Washington: Researchers at Concordia University have proposed a new method to get rid of unwanted emails in inboxes.
PhD candidate Ola Amayri and thesis supervisor, Nizar Bouguila have now proposed a new statistical framework for spam filtering that quickly and efficiently blocks unwanted messages.
"The majority of previous research has focused on the textual content of spam emails, ignoring visual content found in multimedia content, such as images.
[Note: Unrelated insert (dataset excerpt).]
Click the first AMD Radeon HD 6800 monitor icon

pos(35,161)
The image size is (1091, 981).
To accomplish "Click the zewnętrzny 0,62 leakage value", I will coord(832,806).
By considering patterns from text and images simultaneously, we``ve been able to propose a new method for filtering out spam," says Amayri.
By conducting extensive experiments on traditional spam filtering methods that were general and limited to patterns found in texts or images, the researchers has developed a much stronger way, based on techniques used in pattern recognition and data mining, to filter out unwanted emails.
Although the new method has been tested on English spam emails, Amayri says it can be easily extended to other languages.
“Our new method for spam filtering is able to adapt to the dynamic nature of spam emails and accurately handle spammers`` tricks by carefully identifying informative patterns, which are automatically extracted from both text and images content of spam emails,” says Amayri.
While this new spam-detecting approach is still in the development stage, Amayri and Bouguila are also currently working on a plug-in for SpamAssassin, the world``s most widely used open-source spam filter.